From 3 times of liquidation to stable profits, I spent 8 years summarizing 4 iron rules for survival in the crypto market:

1. Beware of the lure trap. The main players often use "box false breakout" and "late session sneak attack" to attract retail investors to take over. A surge in the morning with a drop in volume in the afternoon, a rise with a decrease in volume followed by a drop in volume, and frequent positive news at high positions; if any two of these occur, one should reduce their position.

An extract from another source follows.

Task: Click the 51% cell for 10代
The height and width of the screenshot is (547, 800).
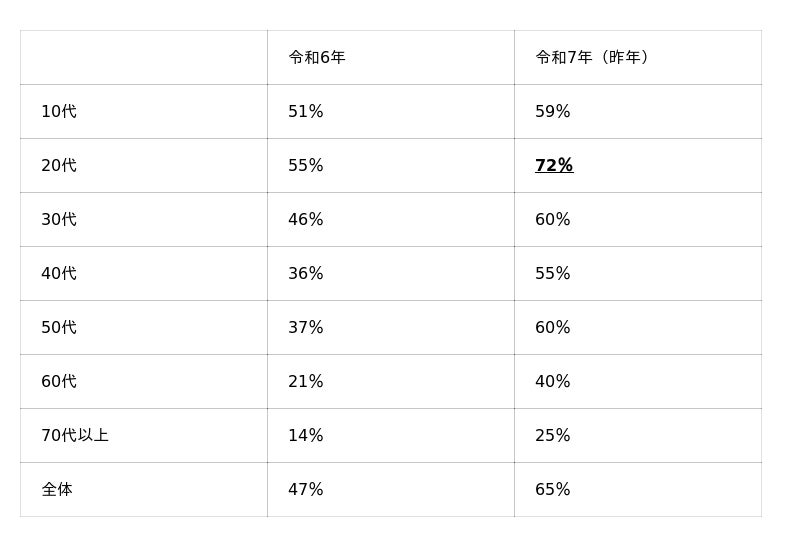Action: pyautogui.click(x=306, y=112)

2. High-level sideways trading means risk. After a significant asset rise, high-level consolidation, especially when the volume does not increase, is often a signal for main players to offload. If stagnation exceeds 10 days, one should consider reducing their position; if there are many positives but the price does not rise, then one should liquidate.

3. Volume precedes price. The true bottom is observed by volume, not price. When the trading volume shrinks to about 0.3 times the previous high volume and continuous mild increasing bullish candles appear, it is a relatively safe time to bottom-fish.

4. Strict capital management. Execute the "343 position rule": establish a position of 30%, increase to 70% when the trend is clear, and always keep 30% in cash. Control single losses within 2% of total capital, and resolutely avoid leverage.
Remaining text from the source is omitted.